[[ Supplied material open ]]

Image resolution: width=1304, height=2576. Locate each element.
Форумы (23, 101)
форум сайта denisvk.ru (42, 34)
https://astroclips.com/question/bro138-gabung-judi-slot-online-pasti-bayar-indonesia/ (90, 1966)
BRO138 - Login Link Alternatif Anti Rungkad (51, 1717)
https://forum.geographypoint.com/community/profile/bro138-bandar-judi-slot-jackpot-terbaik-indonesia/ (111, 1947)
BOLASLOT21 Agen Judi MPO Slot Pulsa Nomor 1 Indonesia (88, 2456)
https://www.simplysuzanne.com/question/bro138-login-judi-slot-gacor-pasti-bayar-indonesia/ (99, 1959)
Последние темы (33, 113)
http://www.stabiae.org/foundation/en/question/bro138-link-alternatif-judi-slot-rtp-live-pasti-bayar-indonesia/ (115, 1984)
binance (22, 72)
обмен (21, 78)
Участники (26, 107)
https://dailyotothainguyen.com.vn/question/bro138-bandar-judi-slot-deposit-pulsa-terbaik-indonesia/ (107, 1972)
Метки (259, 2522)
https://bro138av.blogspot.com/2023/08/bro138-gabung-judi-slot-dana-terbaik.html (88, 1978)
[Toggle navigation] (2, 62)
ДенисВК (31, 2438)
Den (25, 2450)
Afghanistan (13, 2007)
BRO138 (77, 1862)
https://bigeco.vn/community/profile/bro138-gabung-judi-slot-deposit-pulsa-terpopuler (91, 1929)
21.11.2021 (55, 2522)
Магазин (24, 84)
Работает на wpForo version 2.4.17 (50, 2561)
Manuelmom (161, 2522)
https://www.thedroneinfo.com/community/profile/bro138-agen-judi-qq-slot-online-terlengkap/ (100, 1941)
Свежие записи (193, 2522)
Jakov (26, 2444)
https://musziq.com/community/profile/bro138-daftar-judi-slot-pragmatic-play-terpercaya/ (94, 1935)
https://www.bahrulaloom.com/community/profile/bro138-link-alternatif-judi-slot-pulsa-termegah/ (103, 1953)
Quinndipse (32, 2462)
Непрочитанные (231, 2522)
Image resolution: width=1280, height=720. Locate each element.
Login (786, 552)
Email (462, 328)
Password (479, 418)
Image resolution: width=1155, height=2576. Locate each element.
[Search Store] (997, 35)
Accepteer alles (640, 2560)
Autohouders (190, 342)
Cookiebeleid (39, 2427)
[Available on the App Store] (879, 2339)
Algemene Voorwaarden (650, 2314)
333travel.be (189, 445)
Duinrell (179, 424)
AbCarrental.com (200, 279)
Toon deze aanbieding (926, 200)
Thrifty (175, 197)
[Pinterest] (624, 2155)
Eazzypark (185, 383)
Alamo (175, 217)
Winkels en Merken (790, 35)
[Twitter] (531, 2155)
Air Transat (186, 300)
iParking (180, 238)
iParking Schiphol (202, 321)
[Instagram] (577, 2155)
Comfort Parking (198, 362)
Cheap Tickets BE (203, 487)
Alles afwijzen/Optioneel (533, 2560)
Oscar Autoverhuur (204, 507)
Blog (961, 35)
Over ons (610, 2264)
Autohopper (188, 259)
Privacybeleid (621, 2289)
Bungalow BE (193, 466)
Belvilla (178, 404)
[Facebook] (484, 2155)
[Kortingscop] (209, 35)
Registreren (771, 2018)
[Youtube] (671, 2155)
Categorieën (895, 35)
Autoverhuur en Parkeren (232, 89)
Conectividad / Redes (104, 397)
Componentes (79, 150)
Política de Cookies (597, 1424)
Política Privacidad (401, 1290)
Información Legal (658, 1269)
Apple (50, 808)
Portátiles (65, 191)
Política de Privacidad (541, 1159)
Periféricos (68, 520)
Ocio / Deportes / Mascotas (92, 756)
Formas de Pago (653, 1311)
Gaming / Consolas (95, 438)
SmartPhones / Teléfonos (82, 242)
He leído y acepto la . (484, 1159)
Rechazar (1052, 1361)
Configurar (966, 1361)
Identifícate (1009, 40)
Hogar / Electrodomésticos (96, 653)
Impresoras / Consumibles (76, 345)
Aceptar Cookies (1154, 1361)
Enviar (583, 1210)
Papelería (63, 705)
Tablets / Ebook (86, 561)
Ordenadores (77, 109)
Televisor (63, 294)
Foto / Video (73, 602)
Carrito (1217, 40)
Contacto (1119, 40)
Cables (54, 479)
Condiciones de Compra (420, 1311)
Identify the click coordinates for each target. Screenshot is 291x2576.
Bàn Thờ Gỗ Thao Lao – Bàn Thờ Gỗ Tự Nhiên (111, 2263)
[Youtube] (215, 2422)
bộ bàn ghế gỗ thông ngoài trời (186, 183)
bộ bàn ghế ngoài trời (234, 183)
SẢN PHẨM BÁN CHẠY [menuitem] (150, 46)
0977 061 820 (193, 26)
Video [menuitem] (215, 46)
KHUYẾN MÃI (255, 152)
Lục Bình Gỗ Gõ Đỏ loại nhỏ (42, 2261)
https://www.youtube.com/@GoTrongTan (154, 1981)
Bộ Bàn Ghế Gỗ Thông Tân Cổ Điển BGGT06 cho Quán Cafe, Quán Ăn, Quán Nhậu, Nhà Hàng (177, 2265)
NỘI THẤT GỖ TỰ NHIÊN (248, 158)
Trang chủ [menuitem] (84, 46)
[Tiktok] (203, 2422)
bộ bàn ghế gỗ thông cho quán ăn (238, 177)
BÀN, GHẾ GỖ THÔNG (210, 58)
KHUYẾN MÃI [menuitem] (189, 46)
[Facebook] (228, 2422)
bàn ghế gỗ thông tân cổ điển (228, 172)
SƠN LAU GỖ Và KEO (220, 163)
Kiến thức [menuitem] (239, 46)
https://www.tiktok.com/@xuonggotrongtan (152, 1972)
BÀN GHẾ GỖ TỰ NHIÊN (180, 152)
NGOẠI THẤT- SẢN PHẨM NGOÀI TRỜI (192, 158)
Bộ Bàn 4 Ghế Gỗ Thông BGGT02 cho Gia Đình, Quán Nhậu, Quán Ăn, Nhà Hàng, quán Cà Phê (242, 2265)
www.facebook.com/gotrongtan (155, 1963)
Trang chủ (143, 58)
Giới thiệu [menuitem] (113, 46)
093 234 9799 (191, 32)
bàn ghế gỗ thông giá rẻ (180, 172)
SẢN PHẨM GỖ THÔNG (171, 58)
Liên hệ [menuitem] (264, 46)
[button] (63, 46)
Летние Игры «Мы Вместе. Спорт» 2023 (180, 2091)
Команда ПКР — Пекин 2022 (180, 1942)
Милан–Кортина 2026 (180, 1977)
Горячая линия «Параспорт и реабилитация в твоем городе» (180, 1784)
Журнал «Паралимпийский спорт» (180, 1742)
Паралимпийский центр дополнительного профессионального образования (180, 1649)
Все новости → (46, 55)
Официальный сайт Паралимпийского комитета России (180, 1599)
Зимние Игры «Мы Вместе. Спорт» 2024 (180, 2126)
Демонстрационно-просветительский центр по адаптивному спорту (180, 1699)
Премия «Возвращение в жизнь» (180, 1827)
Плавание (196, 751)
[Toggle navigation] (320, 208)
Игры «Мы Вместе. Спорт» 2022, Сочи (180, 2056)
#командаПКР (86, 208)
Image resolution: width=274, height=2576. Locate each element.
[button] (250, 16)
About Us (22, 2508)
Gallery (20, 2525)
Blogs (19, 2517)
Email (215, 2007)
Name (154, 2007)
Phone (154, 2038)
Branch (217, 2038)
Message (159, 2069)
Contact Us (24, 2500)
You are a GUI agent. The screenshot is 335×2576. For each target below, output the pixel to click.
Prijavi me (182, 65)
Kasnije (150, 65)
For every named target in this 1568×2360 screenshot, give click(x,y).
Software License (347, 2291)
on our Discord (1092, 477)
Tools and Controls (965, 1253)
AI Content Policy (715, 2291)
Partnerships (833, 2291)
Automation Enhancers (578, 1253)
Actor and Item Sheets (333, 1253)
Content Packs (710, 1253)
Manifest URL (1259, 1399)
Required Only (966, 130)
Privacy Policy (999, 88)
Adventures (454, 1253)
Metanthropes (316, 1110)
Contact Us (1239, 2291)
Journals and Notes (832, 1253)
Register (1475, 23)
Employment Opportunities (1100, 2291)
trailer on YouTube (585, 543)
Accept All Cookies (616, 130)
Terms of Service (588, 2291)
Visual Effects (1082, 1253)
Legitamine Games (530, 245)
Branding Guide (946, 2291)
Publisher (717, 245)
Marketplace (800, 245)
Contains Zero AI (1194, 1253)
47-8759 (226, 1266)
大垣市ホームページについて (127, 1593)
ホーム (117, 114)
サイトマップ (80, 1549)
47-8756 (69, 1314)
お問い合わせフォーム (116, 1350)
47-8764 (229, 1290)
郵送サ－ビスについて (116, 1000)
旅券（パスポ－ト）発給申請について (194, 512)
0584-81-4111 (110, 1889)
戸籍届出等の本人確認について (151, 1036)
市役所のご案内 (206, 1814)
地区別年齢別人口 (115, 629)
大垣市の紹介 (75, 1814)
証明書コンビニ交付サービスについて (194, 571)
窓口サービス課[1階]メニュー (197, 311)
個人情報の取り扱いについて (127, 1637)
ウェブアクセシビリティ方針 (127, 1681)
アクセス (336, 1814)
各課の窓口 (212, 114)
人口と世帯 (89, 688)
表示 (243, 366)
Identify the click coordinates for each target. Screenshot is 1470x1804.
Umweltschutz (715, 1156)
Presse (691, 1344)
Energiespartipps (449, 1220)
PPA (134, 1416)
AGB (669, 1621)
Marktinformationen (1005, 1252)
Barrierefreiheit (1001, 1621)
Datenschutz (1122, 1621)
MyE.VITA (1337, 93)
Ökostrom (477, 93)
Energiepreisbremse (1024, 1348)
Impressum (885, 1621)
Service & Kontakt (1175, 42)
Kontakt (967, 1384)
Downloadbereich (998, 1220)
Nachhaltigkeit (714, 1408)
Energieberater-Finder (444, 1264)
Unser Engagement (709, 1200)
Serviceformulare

[[ Supplied material closed ]]

Prompt ▸
Find the line containing "Register (1475, 23)", then output it and every line after it to the end of the data, exactly.

Exercise answer ▸
Register (1475, 23)
Employment Opportunities (1100, 2291)
trailer on YouTube (585, 543)
Accept All Cookies (616, 130)
Terms of Service (588, 2291)
Visual Effects (1082, 1253)
Legitamine Games (530, 245)
Branding Guide (946, 2291)
Publisher (717, 245)
Marketplace (800, 245)
Contains Zero AI (1194, 1253)
47-8759 (226, 1266)
大垣市ホームページについて (127, 1593)
ホーム (117, 114)
サイトマップ (80, 1549)
47-8756 (69, 1314)
お問い合わせフォーム (116, 1350)
47-8764 (229, 1290)
郵送サ－ビスについて (116, 1000)
旅券（パスポ－ト）発給申請について (194, 512)
0584-81-4111 (110, 1889)
戸籍届出等の本人確認について (151, 1036)
市役所のご案内 (206, 1814)
地区別年齢別人口 (115, 629)
大垣市の紹介 (75, 1814)
証明書コンビニ交付サービスについて (194, 571)
窓口サービス課[1階]メニュー (197, 311)
個人情報の取り扱いについて (127, 1637)
ウェブアクセシビリティ方針 (127, 1681)
アクセス (336, 1814)
各課の窓口 (212, 114)
人口と世帯 (89, 688)
表示 (243, 366)
Identify the click coordinates for each target. Screenshot is 1470x1804.
Umweltschutz (715, 1156)
Presse (691, 1344)
Energiespartipps (449, 1220)
PPA (134, 1416)
AGB (669, 1621)
Marktinformationen (1005, 1252)
Barrierefreiheit (1001, 1621)
Datenschutz (1122, 1621)
MyE.VITA (1337, 93)
Ökostrom (477, 93)
Energiepreisbremse (1024, 1348)
Impressum (885, 1621)
Service & Kontakt (1175, 42)
Kontakt (967, 1384)
Downloadbereich (998, 1220)
Nachhaltigkeit (714, 1408)
Energieberater-Finder (444, 1264)
Unser Engagement (709, 1200)
Serviceformulare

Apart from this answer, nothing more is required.